Drew a dix-sept ans, on est grand à dix-sept ans. On a eu le temps d’apprendre à savoir qui on est. Pourtant, dans sa tête, Drew est encore cet enfant de neuf ans qui a pris le racisme de son père en plein plexus. A la sortie d’un match de hand, au volant de sa camionnette, son père a renversé Ernest, le gardien du stade, et s’est enfui sans le secourir. Il n’allait pas s’arrêter pour un sale nègre…
Ce jour-là, Drew a grandi trop vite. Qui croire ? Sa mère et l’école, qui lui apprennent qu’on est tous pareils, ou ce père raciste, borné, qui rêve d’un fils tout en muscles et nul en maths ? Drew déteste son père tout en cherchant à lui plaire. A l’école, il se saborde en ratant exprès ses devoirs … … jusqu’au jour où il rencontre Sky, une fille aussi fêlée que lui. En fusionnant leurs fêlures, les Fragiles arriveront-ils, enfin, à faire passer la lumière.
Fragilité de l’enfant, de l’homme en devenir, des souvenirs conscients ou non. Avec beaucoup de sensibilité, Cécile Roumiguière mêle des sujets forts liés à la famille et au développement de cet être en devenir. Comment se construire lorsque les modèles s’opposent aux valeurs qui sont enseignées ou transmises uniquement par un des parents ? Drew se cherche, et en dépit de ses sentiments mêlés, il souhaiterait plaire à son père. Un père sans doute pas exemplaire, exécrable, haïssable par ses attitudes envers les autres mais également envers sa famille. Même s’il n’est pas le héros, ce père nous allons le découvrir via cette plume lui-aussi, bien fragile.

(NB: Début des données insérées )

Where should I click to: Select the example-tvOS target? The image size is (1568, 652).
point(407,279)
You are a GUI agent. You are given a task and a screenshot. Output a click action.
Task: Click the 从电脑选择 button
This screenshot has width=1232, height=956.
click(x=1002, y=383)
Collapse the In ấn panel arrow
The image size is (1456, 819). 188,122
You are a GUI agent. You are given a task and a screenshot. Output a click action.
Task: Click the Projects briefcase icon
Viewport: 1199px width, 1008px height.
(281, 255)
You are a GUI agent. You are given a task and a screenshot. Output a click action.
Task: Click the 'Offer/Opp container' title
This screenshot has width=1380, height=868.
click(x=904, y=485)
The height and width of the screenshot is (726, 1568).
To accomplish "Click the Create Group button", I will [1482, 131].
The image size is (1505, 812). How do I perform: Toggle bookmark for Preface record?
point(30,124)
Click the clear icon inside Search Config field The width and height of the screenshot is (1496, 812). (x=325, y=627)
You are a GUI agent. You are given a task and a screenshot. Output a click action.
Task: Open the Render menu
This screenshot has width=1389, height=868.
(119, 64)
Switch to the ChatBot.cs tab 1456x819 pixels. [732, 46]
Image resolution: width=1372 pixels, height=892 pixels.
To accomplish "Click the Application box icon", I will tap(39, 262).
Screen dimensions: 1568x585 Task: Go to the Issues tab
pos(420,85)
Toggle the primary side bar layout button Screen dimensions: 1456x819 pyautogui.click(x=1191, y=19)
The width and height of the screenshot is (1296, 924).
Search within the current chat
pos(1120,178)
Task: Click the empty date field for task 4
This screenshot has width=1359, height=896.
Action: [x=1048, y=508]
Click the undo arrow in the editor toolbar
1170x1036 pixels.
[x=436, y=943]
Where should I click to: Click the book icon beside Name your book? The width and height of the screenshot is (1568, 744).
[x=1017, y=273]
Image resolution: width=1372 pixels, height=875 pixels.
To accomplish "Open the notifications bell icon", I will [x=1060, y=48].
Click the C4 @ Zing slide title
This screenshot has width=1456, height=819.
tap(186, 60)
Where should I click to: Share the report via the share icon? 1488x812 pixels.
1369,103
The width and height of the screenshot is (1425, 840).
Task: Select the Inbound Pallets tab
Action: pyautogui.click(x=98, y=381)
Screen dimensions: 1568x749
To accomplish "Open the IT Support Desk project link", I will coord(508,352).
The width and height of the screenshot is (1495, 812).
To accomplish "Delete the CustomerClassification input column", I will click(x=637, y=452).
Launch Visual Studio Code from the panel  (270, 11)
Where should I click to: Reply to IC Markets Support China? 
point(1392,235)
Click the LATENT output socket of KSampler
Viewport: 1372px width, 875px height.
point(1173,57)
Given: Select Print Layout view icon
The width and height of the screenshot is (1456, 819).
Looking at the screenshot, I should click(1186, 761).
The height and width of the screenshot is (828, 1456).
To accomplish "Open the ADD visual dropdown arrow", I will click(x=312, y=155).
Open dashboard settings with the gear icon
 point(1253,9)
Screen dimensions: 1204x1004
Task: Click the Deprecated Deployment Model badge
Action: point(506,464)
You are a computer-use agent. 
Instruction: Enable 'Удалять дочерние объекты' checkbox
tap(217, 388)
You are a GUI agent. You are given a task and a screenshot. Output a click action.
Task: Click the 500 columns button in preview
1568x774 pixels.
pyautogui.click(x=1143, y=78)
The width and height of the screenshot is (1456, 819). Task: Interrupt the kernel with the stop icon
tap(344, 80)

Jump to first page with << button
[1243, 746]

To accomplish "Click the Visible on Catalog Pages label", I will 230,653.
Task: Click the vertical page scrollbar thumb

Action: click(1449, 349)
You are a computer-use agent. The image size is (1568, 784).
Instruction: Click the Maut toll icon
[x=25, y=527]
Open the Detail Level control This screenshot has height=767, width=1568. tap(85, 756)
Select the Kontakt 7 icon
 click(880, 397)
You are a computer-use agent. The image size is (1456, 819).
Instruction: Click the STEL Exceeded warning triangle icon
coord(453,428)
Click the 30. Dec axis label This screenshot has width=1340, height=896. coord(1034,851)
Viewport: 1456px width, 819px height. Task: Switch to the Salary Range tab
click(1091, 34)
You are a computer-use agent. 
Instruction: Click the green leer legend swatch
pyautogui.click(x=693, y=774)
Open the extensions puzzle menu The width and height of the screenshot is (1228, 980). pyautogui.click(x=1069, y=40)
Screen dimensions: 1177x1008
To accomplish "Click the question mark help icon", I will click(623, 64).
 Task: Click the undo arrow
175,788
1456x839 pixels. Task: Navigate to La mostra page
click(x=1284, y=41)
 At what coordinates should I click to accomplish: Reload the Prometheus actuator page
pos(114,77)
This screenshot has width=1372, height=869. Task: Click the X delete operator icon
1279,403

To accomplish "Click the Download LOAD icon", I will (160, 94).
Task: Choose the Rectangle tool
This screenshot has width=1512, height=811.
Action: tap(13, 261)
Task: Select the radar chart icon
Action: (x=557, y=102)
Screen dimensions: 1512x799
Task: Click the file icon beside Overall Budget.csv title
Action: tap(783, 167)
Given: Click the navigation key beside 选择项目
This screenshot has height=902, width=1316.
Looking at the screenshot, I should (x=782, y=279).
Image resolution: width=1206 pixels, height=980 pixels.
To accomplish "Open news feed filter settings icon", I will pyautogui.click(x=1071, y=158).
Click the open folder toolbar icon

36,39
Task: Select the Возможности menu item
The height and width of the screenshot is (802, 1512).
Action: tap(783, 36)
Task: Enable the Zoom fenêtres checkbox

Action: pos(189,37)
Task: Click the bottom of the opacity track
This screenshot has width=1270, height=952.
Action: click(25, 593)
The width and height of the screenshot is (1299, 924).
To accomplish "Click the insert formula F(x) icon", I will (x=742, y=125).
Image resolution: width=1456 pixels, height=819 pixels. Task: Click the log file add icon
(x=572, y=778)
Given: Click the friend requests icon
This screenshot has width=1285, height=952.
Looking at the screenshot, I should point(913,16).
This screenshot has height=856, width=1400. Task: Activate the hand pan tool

Quant à Drew, en moins de 200 pages nous allons le découvrir dans ses hésitations, ses souffrances, ses enfermements, sa solitude et ses envols vers autre chose : à travers les jeux vidéos, l’automutilation, la musique, l’amour, le sport…. Il cherche un échappatoire, une lutte sans fin et inexorable pour essayer de trouver sa place dans sa famille, mais également dans la société.
Un petit pan de l’adolescence nous est entrouvert par ce portrait tout en nuances et délicatesse. Le tableau est parfois noir à l’image du style adopté par Sky que Drew rencontre par hasard qui, comme lui, cherche à obtenir ce qu’elle attend de ses parents : un peu d’attention, beaucoup d’amour avec les difficultés de communication que tout un chacun connaît mais qui semblent si inextricables en vieillissant, en contradiction avec cette petite enfance idéalisée.
La fragilité, même si elle est particulièrement accès sur ces adolescents, est traitée à tous les niveaux dans cet ouvrage. Suivant l’âge et l’expérience du lecteur, l’écho sera sans doute différent. Ce roman s’adresse plus particulièrement aux adolescents, mais il mérite d’être lu par tout public.